Have you met your UK counterpart, Thelma Madine?

No but I'd love to. Honestly, the TV has me so busy right now and probably she's having the same problem!

What's the best part of the job?

"I have so much freedom. I work for everyone but the gypsies let my head go wild. They give me one little inkling of what they want and they let me go - they totally trust me. The freedom keeps me coming back - the sky's the limit."

And the most stressful part?

"The time constraint is brutal. Sometimes I'm freaking out saying 'You can't do this to me again - it's 2am!' When I was 20something it was easier but I'm older so it's harder to push your body all night."

And all those crystals...

"The crystal is what makes the money. We only use Swarovski. The gypsies dance under lights and there's nothing that shines like Swarovski crystals. They might only go to the sixth or eighth grade but they will tell you in two minutes if they're not Swarovski stones!"

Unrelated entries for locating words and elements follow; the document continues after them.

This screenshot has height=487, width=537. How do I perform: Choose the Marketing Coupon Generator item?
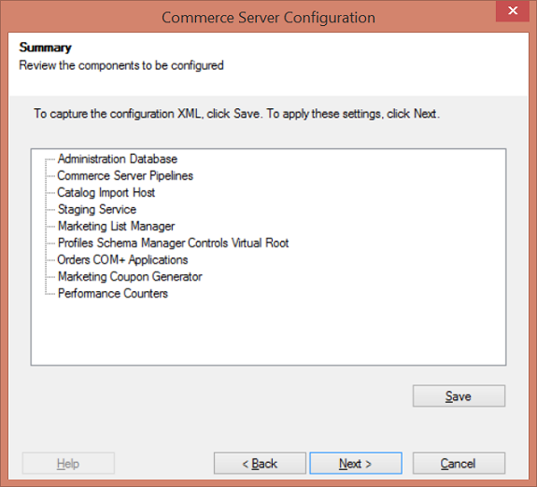coord(130,276)
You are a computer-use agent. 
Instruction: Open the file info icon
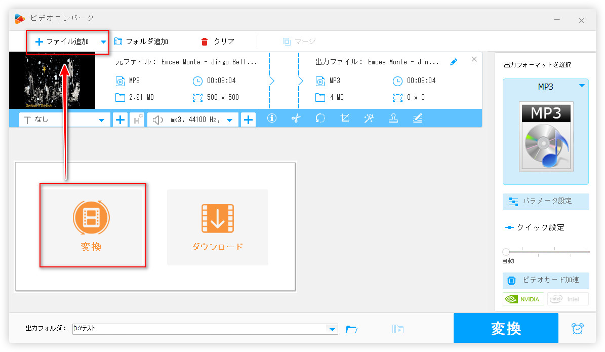[x=272, y=119]
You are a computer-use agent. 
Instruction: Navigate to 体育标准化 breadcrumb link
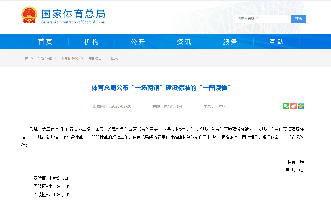point(69,58)
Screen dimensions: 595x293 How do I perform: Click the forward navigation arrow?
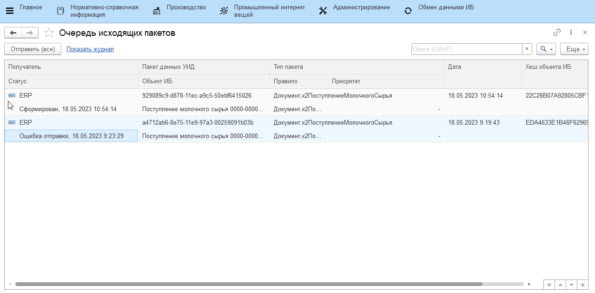click(29, 33)
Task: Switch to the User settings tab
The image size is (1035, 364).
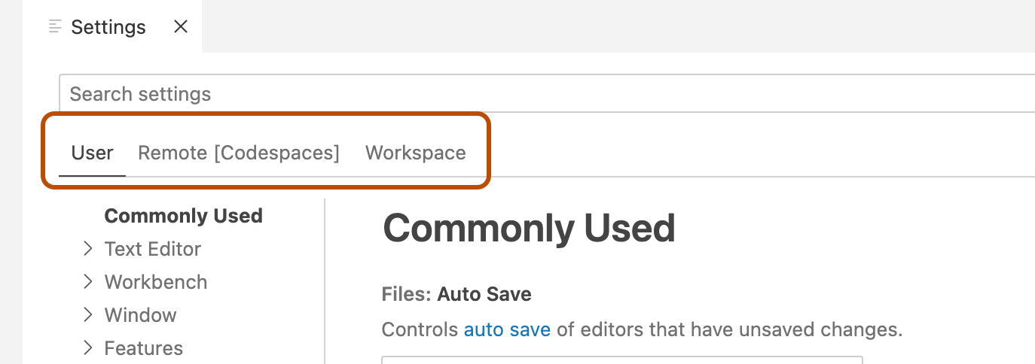Action: 92,153
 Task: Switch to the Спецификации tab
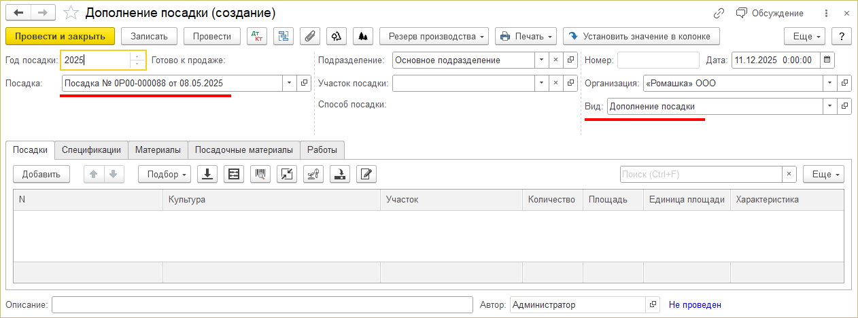point(91,149)
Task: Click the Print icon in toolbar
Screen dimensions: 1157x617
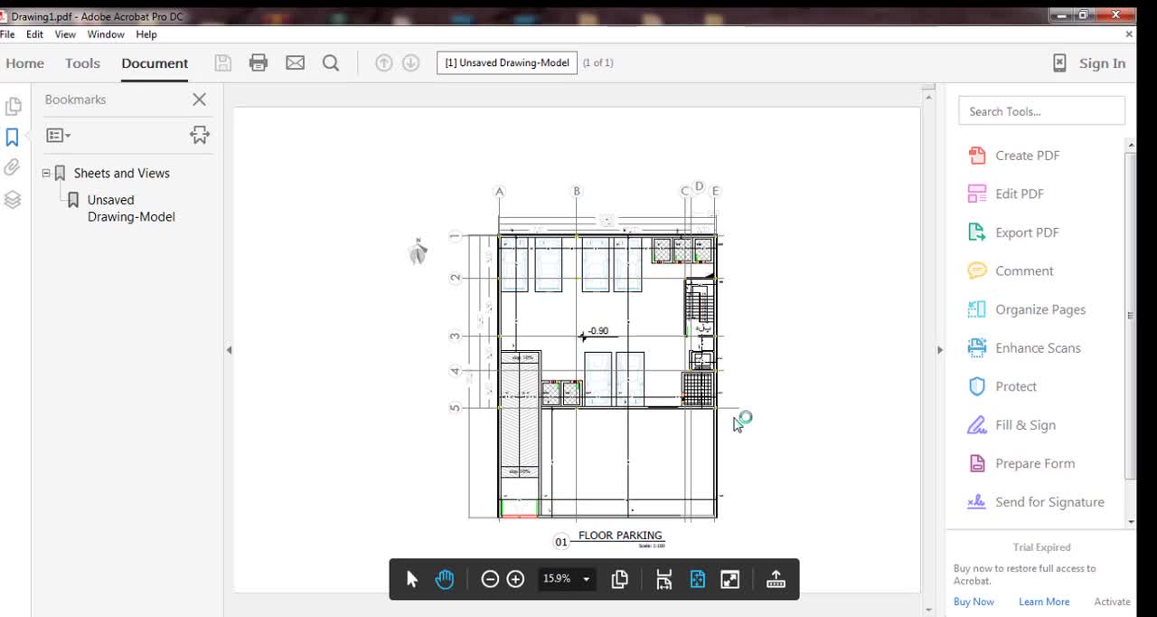Action: pyautogui.click(x=259, y=62)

So you've got a Swarovski loyalty card by now, right?

"I really should! [The Swarovski reps] are here all the time with their jaw dropping open especially at the baby clothes - people are not used to seeing little tiny dresses with crystal fringe. Everything we can make big we can make for a baby. The baby things are the cutest - we even do the pacifiers. They're all crystal but they put their initials or whatever they want on."

What happens to the dresses after the wedding?

"I try to make them to break down - I make the petticoats to come out. But pretty much everyone who lives in a trailer park has some kind of storage unit. I've never had anyone not have one."

Are you worried you'll be swamped with new business?

"The series has only had two shows and I have so many emails for dresses. I've had to hire someone to answer the phone. I'm so glad you're calling be because it's tying the line up for a little while!"